Lei odia quella sensazione di impotenza, l’essere un peso sulle spalle delle persone che ama di più: non la guardano più alla stessa maniera da anni, ormai, e in fondo anche loro sanno che la colpa di ogni loro rovina è solo sua.
Ariana si ferma, immobile e statuaria, quando vede Albus tirare fuori la bacchetta.

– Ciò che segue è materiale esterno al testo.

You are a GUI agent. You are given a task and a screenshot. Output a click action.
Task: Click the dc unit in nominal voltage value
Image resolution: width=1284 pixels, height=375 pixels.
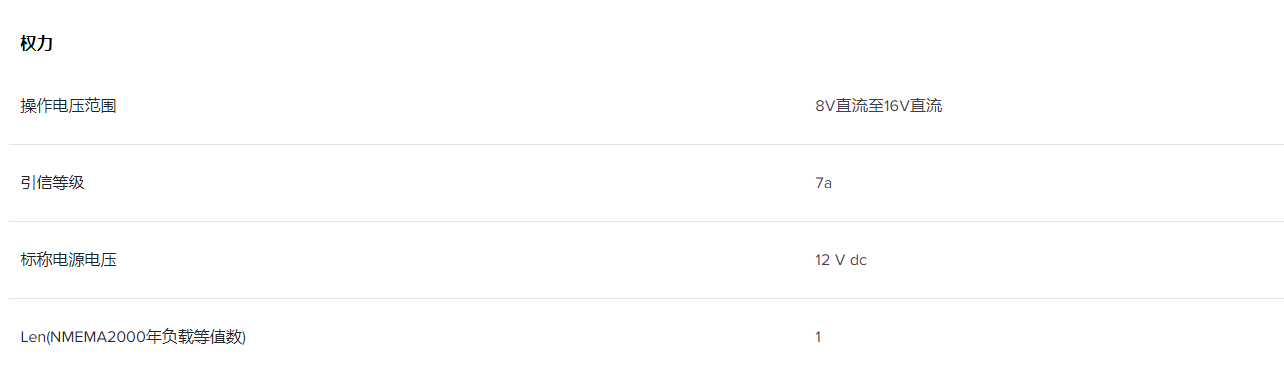tap(859, 260)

I muscoli intorpiditi della ragazzina sembrano per lei un peso impossibile da spostare: osserva, basita e incapace di reagire, gli incantesimi che i due fratelli scagliano l’uno contro l’altro, con ferocia e senza pietà, senza guardarsi negli occhi; non si sposta, Ariana, resta inerme - unica spettatrice di quella spietata lotta – anche quando un incantesimo devia il suo corso e si dirige esattamente nella sua direzione.
È un attimo.
Non ha il tempo di dire nulla, nessun suono scappa alle sue labbra che disegnano un cerchio perfetto di stupore: l’ultima cosa che Ariana vede sono due iridi glaciali e una risata indolente, il volto dell’ultima emozione che l’ha fatta sentire viva.